▶ [Your objective]: Swap "dropdown" for "select box" in the listing lines starting with the line containing "How do I perform: Click the Quantity" and going on through the line containing "pos(183,267)". Give back only those lines, with nothing else changed.

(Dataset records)
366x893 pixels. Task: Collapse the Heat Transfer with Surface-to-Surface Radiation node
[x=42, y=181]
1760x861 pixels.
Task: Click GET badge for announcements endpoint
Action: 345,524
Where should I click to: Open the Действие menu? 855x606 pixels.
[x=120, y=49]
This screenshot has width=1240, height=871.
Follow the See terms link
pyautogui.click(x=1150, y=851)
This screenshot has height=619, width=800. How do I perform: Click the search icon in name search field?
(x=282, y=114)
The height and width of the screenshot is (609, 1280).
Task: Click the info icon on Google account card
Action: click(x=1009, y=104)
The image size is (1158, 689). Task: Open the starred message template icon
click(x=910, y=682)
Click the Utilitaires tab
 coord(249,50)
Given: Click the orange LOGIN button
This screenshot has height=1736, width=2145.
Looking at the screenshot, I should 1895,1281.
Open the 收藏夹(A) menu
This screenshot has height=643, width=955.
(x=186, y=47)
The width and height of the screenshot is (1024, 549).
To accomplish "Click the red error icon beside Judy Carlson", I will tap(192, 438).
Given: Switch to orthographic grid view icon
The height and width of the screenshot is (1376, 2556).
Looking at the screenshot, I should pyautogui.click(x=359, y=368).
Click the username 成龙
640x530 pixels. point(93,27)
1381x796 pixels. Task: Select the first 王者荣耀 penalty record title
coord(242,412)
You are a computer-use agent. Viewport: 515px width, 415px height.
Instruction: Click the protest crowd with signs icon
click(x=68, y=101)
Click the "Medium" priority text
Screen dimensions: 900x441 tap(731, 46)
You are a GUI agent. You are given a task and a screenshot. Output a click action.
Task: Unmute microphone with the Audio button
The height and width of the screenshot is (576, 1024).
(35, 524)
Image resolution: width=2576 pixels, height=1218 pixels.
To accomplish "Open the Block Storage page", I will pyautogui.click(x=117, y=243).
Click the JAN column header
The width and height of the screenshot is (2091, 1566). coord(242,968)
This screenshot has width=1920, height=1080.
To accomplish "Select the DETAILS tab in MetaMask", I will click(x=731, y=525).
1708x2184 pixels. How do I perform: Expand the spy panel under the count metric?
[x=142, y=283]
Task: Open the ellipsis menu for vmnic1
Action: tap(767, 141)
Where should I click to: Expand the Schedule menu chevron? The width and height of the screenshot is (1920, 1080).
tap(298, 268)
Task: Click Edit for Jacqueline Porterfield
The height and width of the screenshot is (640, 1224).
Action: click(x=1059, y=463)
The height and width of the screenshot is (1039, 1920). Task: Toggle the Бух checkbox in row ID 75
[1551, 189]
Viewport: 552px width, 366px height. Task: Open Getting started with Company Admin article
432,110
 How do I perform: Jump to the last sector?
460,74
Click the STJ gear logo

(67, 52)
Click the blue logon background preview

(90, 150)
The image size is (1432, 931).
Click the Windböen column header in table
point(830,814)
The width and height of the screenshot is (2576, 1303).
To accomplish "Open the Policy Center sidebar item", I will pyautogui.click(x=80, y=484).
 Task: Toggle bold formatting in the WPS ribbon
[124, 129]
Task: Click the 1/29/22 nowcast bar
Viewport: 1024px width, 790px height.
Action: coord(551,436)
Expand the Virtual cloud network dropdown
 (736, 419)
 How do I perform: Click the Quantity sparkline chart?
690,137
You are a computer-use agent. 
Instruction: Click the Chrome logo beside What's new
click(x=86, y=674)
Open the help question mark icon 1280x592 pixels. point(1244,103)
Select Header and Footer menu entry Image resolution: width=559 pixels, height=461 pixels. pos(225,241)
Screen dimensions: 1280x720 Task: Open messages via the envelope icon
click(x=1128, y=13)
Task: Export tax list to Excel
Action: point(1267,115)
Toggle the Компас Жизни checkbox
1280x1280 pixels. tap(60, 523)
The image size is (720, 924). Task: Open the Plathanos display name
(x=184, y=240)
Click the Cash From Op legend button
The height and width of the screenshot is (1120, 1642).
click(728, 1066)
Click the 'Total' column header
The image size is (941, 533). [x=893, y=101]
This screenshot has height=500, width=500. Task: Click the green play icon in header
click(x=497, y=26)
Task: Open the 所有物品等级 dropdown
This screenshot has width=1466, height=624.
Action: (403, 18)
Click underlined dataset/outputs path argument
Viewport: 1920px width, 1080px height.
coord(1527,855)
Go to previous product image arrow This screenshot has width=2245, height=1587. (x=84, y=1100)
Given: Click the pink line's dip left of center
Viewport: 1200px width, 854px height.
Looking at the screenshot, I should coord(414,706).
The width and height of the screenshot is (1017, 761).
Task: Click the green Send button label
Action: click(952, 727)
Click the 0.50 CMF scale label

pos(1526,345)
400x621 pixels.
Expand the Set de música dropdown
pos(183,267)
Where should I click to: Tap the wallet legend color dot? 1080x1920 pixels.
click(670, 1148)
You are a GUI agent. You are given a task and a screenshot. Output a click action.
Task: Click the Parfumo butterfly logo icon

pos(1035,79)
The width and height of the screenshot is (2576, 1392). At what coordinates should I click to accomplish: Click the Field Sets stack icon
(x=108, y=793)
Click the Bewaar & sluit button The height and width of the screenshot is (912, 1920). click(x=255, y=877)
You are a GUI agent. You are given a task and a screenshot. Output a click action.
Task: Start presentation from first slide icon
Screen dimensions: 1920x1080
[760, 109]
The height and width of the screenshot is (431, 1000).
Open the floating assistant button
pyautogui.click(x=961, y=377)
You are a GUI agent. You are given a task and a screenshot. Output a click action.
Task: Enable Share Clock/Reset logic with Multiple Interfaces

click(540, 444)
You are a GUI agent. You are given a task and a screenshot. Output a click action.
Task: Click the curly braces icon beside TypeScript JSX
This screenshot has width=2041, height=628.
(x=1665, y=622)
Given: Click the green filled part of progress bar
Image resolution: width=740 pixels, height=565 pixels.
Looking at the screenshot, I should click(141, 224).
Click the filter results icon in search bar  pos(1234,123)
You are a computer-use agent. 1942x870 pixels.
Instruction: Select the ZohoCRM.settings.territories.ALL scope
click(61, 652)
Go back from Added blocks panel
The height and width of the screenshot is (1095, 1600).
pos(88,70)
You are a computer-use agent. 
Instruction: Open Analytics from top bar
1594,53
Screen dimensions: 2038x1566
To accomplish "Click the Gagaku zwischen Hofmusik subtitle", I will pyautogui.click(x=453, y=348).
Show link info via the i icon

▶ [Solution for this exercise]:
 How do I perform: Click the Quantity sparkline chart?
690,137
You are a computer-use agent. 
Instruction: Click the Chrome logo beside What's new
click(x=86, y=674)
Open the help question mark icon 1280x592 pixels. point(1244,103)
Select Header and Footer menu entry Image resolution: width=559 pixels, height=461 pixels. pos(225,241)
Screen dimensions: 1280x720 Task: Open messages via the envelope icon
click(x=1128, y=13)
Task: Export tax list to Excel
Action: point(1267,115)
Toggle the Компас Жизни checkbox
1280x1280 pixels. tap(60, 523)
The image size is (720, 924). Task: Open the Plathanos display name
(x=184, y=240)
Click the Cash From Op legend button
The height and width of the screenshot is (1120, 1642).
click(728, 1066)
Click the 'Total' column header
The image size is (941, 533). [x=893, y=101]
This screenshot has height=500, width=500. Task: Click the green play icon in header
click(x=497, y=26)
Task: Open the 所有物品等级 select box
This screenshot has width=1466, height=624.
Action: (403, 18)
Click underlined dataset/outputs path argument
Viewport: 1920px width, 1080px height.
coord(1527,855)
Go to previous product image arrow This screenshot has width=2245, height=1587. (x=84, y=1100)
Given: Click the pink line's dip left of center
Viewport: 1200px width, 854px height.
Looking at the screenshot, I should coord(414,706).
The width and height of the screenshot is (1017, 761).
Task: Click the green Send button label
Action: click(952, 727)
Click the 0.50 CMF scale label

pos(1526,345)
400x621 pixels.
Expand the Set de música select box
pos(183,267)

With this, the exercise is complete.